In one embodiment, intra prediction costs are computed for a subset of intra prediction modes for the corresponding previous block. The aggregate intra prediction costs for the current intra-coded block are then computed by adding the intra prediction costs for a plurality of intra prediction modes for the current intra-coded block to the intra prediction costs for the subset of intra prediction modes for the corresponding previous block.
For example, as described in more detail herein below, for a given previous block A, intra prediction costs are computed for a subset of intra prediction modes, e.g., three intra prediction modes out of a total of nine intra prediction modes such as those specified in the H.264 standard. Then, for a current block B, intra prediction costs are computed for all the intra prediction modes, e.g., for all the nine intra prediction modes. The intra prediction costs for the subset of intra prediction modes for previous block A are then added to the intra prediction costs for all the intra prediction modes for current block B to generate the aggregate intra prediction costs for the current block B.
According to an embodiment of the invention, a subset of intra prediction modes having the lowest aggregate intra prediction costs are selected for each intra-coded block. Using the example above, for current block B, a subset of, say, three, intra prediction modes are selected.

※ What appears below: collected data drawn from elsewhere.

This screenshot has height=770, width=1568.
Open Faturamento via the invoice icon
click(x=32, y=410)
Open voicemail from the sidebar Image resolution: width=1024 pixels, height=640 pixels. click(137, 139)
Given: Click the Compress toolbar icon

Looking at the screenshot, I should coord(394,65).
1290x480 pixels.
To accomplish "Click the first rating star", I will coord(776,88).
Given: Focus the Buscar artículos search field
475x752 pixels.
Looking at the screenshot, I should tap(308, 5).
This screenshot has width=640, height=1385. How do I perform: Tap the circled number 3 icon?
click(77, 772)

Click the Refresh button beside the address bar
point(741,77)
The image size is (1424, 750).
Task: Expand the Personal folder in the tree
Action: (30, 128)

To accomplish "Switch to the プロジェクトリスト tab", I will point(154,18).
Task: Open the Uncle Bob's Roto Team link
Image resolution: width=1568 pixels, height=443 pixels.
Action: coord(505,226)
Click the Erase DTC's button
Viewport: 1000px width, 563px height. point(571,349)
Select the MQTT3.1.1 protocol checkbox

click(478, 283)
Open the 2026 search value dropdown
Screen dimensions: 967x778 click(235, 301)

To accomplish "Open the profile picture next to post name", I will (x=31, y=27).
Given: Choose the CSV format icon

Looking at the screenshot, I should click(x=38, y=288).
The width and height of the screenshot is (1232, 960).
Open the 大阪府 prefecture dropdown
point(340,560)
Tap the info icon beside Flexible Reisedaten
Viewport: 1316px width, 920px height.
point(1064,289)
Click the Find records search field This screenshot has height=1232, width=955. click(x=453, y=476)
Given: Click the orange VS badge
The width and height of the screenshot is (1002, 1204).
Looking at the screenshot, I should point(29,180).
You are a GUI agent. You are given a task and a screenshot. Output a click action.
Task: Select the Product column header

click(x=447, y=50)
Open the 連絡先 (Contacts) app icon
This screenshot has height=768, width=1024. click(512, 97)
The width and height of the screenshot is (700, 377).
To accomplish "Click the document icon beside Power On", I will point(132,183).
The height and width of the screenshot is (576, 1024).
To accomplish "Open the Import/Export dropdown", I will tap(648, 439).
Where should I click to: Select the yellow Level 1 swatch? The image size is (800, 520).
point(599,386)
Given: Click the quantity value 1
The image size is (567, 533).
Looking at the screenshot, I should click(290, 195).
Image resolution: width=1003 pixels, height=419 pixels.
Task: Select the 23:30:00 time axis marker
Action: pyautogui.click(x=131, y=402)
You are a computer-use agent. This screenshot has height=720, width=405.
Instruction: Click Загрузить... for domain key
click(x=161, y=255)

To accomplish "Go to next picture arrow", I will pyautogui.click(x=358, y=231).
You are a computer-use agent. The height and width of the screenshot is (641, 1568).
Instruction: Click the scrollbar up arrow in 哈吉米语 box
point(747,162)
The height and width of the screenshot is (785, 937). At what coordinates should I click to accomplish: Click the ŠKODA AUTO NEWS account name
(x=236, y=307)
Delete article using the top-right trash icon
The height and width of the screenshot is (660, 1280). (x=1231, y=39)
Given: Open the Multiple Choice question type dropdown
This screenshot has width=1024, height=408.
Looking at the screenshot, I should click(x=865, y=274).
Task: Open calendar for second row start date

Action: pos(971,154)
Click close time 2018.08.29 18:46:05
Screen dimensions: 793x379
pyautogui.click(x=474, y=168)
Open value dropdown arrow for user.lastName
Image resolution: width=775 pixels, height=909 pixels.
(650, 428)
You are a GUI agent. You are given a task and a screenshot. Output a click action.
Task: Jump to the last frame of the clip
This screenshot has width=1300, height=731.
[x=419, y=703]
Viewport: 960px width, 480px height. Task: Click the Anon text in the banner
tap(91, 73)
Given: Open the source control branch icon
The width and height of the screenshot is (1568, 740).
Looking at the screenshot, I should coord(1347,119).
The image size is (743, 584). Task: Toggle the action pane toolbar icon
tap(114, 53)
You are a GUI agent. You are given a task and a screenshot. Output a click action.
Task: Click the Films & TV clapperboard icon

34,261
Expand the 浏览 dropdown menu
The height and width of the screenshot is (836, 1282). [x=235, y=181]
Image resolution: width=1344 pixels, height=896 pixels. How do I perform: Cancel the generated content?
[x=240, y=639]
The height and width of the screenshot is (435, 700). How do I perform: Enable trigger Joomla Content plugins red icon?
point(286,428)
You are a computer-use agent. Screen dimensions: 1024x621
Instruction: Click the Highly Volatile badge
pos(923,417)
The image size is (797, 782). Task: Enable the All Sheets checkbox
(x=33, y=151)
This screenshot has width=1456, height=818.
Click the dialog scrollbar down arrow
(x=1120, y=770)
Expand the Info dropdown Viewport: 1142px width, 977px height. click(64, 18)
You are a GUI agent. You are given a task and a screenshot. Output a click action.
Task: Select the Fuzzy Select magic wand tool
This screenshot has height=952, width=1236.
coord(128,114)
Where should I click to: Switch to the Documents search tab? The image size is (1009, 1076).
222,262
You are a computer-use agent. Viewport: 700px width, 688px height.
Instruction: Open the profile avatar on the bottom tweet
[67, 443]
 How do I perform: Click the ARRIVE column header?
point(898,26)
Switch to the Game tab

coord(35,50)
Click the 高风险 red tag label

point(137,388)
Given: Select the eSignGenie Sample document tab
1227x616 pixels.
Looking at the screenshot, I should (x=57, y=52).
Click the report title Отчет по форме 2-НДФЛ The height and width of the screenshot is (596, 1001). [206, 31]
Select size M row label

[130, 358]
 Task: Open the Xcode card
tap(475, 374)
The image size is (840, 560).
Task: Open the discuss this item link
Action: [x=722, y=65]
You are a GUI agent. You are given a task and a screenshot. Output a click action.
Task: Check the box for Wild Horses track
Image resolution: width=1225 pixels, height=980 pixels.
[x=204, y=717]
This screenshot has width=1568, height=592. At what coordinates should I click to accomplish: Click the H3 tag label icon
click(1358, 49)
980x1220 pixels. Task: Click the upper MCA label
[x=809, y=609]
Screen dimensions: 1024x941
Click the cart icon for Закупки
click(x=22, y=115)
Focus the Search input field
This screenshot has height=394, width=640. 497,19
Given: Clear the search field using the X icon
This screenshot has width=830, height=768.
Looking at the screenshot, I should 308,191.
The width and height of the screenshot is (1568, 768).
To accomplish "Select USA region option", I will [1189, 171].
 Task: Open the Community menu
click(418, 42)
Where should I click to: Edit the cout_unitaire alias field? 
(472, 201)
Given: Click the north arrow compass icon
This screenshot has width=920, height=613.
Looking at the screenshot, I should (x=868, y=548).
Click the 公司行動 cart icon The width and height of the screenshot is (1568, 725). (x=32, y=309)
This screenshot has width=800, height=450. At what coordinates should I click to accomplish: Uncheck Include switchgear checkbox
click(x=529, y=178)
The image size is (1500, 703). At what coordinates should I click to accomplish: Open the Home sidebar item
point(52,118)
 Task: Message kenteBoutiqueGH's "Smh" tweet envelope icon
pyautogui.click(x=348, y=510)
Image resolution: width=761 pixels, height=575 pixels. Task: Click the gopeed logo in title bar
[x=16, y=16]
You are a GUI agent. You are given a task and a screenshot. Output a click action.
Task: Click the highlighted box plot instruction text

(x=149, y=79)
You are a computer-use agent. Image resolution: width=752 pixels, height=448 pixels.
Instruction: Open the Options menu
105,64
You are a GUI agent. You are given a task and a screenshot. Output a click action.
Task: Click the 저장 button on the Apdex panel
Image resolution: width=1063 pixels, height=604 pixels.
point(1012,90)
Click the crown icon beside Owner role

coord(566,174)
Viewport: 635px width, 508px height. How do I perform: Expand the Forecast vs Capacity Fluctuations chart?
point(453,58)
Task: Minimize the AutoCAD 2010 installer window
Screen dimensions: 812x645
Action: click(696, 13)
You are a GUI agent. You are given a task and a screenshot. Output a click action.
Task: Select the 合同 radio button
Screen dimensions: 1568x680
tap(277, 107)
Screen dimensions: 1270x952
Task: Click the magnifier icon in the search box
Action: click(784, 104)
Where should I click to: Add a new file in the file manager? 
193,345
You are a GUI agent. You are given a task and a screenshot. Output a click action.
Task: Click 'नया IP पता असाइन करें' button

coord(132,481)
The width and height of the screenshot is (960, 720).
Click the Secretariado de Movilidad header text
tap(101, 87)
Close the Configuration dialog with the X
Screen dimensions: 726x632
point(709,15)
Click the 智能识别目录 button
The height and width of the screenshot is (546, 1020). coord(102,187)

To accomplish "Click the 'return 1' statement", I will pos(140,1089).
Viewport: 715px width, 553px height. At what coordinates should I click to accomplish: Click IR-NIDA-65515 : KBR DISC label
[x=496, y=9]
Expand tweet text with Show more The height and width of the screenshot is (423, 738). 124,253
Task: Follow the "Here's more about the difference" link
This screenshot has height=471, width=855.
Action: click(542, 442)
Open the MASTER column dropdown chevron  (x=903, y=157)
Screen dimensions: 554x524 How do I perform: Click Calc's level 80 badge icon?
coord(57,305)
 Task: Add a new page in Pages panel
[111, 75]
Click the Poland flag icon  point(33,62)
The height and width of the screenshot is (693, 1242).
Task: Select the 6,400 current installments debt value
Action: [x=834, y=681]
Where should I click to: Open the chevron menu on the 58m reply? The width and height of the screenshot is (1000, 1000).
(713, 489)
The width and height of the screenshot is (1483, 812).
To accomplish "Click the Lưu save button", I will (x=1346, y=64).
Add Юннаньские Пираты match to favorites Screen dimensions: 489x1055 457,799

Coding paths are then formed and stored between each intra prediction mode in the subset of intra prediction modes for the corresponding previous block and a corresponding intra prediction mode for the current block. A coding path, as generally used herein, refers to an association between an intra prediction mode for coding a previous block and an intra prediction mode for coding a current block. In one embodiment, each coding path is associated with an aggregate intra prediction cost.
Using the example above and as described in more detail herein below, each intra prediction mode in the subset of intra prediction modes in current block B has a coding path to a corresponding intra prediction mode in the subset of intra prediction modes for previous block A. For example, three coding paths are formed between current block B and previous block A for three intra prediction modes in the subset of intra prediction modes.
In one embodiment, a subset of coding paths having the lowest aggregate intra prediction costs are joined from the first to the last intra-coded block in a given macroblock. The aggregate intra prediction costs for the coding paths leading the first to the last intra-coded block are then added to generate a subset of macroblock aggregate intra prediction costs. The coding path joining the first to the last intra-coded block that yields the lowest macroblock aggregate intra prediction cost is selected to determine the intra prediction mode for coding each intra-coded block in the macroblock.
For example, as specified in the H.264 and other like video coding standards, e.g., the MPEG family of video coding standards, a macroblock is a 16×16 macroblock having 4×4 or 16×16 intra-coded blocks. Each intra-coded block may be coded as specified in the video coding standard, such as, for example, by using intra prediction.
Next, as described in more detail herein below, aggregate intra prediction costs are computed for each intra-coded block relative to a corresponding previous intra-coded block in step 605. For example, each 16×16 macroblock has a total of 16 4×4 intra-coded blocks. Aggregate intra prediction costs for, for example, the second 4×4 intra-coded block in the 16×16 macroblock are computed relative to the first 4×4 intra-coded block in the 16×16 macroblock. That is, as described in more detail herein below, the aggregate intra prediction costs for the second 4×4 intra-coded block are computed by adding the intra prediction costs for the second 4×4 intra-coded block to the intra prediction costs for the first 4×4 intra-coded block.
It is appreciated that the intra prediction costs that are computed for each intra-coded block are the costs associated with intra prediction modes. It is further appreciated that the first intra-coded block in a given macroblock, by virtue of being the first block in the macroblock, does not have a corresponding previous block in the macroblock. Accordingly, its aggregate intra prediction costs are simply the intra prediction costs associated with intra prediction modes for predicting and coding the block.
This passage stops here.